A few weeks later, eight kids were transferred to a renovated former death-row facility on the Angola campus, the exterior fence of which officials have outfitted with thick black fabric to prevent the youth from coming into sight or sound contact with the adult prisoners. 

But despite the ruling and transfers, litigation in the case is ongoing. Having failed to prevent the plan from moving forward, the civil rights attorneys are now fighting to force the state to turn over more information about the conditions and services being provided to the kids held at the facility. They also want access to the facility and the ability to interview those kids and the staff at the facility. 

They have requested information and documents related to staffing, visitation, disability accommodations, suicide prevention, education, and policies and procedures related to use of force. 

“Our goal is to try to find out how exactly the youth are being treated,” said David Utter, an attorney with the Fair Fight Initiative, one of several who brought the case. “The state made a lot of promises, gave the court tons of assurances about what they were going to do, and said that they wouldn’t move youth there unless and until those things were done.” 

Initially, the attorneys filed the lawsuit on behalf of a single plaintiff, Alex A., the pseudonym of a 17-year-old who was being held at Bridge City Center for Youth. Since then, they have added two more plaintiffs who are currently in OJJ custody — 18-year-old Brian B., and 16-year-old Charles C. — and are asking the judge to recognize the suit as a class-action, where the plaintiff class would consist of “all youth who are now or will be in the custody of OJJ who have been, might be, or will be transferred to the OJJ site at Angola or another adult prison.” They are also asking the court to recognize a subclass that consists of any primary class members who have a disability. 
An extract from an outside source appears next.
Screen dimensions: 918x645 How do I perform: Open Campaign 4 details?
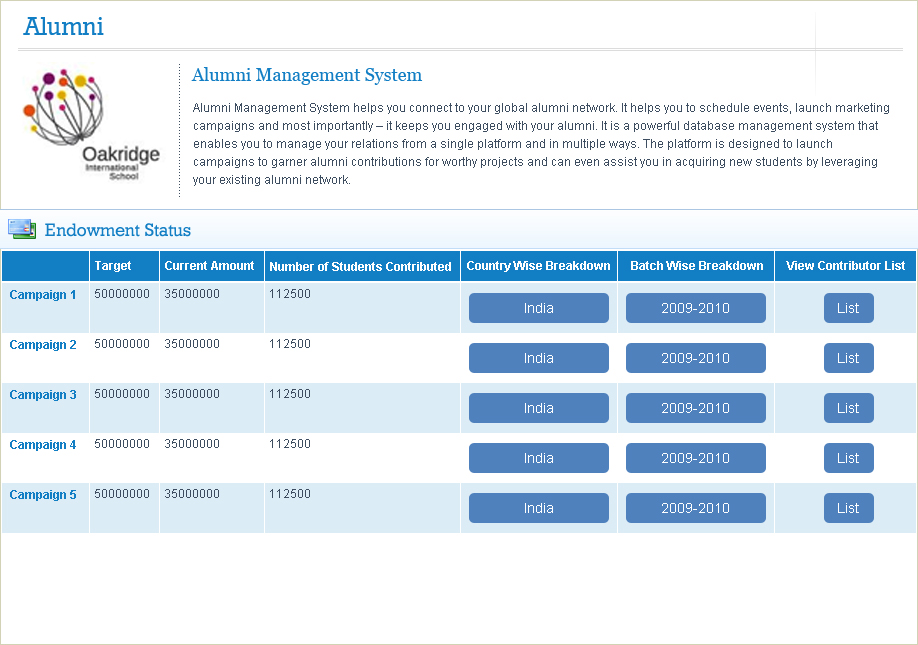click(43, 445)
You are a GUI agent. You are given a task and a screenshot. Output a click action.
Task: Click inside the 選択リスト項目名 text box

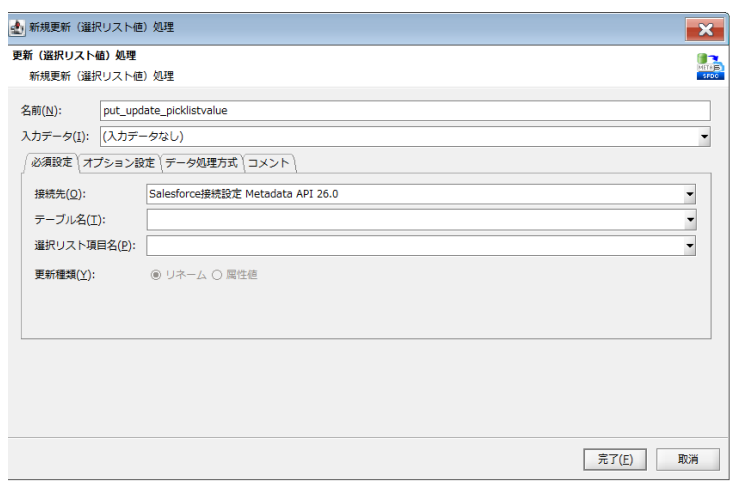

Ultimately, Utter said, they want Middle District of Louisiana Judge Shelly Dick, who is presiding over the case, to halt any additional transfers to Angola and move the kids currently held there out. 

“Obviously, our position is that no young people should ever be at the Angola facility,” Utter said. 

Lawyers for OJJ, on the other hand, have asked Dick to dismiss the case altogether, arguing that none of the named plaintiffs in the case have been transferred to the Angola facility, and therefore do not have standing to bring a lawsuit. 

And in the meantime, they’re arguing that OJJ shouldn’t have to turn over the information requested by the civil rights attorneys, which they called “voluminous and broad.” Being required to do so, they argue, “would be a substantial waste of resources.” 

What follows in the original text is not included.